Task inputs ->
·····

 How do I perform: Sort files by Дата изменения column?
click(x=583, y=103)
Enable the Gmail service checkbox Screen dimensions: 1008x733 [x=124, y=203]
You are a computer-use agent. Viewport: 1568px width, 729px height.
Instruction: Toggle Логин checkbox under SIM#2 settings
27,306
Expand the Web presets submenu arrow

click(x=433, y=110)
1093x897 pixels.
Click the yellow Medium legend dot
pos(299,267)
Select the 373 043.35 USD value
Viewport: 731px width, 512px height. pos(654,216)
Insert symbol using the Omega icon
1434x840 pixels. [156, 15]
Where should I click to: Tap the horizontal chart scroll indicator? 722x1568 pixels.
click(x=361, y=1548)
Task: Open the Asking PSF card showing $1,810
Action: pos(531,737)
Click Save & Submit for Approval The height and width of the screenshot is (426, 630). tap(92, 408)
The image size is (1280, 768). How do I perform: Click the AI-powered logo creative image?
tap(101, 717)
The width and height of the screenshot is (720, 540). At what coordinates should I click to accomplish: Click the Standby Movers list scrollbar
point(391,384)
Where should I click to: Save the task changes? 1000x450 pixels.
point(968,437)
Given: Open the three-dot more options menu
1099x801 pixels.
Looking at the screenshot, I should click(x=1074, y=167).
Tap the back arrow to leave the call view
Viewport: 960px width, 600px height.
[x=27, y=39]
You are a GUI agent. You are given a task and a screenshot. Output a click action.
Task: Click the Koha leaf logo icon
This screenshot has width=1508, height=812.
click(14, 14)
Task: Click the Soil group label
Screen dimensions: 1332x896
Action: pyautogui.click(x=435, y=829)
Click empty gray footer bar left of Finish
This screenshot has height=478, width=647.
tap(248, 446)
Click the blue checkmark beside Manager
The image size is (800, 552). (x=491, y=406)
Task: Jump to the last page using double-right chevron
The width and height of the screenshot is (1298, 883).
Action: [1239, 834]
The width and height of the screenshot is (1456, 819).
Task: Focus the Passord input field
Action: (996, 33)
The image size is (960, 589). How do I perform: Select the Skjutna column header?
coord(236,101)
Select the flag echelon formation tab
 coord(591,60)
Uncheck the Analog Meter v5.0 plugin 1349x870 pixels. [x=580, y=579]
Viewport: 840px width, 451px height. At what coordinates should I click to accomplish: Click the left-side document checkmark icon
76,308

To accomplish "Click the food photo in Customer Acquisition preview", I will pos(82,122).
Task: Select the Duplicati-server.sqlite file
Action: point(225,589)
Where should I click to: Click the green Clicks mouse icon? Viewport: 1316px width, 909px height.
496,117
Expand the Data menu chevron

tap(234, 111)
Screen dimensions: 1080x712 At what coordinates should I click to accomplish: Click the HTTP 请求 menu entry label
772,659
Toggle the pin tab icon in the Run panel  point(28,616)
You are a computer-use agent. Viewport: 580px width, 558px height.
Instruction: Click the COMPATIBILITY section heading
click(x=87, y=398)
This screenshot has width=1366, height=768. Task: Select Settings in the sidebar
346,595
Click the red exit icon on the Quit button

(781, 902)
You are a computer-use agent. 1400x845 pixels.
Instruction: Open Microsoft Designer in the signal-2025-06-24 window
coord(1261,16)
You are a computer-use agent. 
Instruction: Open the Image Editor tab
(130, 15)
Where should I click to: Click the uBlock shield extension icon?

·····

Exactly the lines from the one with "Toggle the pin" through the final line of the entries are to be returned, both ends included.

Toggle the pin tab icon in the Run panel  point(28,616)
You are a computer-use agent. Viewport: 580px width, 558px height.
Instruction: Click the COMPATIBILITY section heading
click(x=87, y=398)
This screenshot has width=1366, height=768. Task: Select Settings in the sidebar
346,595
Click the red exit icon on the Quit button

(781, 902)
You are a computer-use agent. 1400x845 pixels.
Instruction: Open Microsoft Designer in the signal-2025-06-24 window
coord(1261,16)
You are a computer-use agent. 
Instruction: Open the Image Editor tab
(130, 15)
Where should I click to: Click the uBlock shield extension icon?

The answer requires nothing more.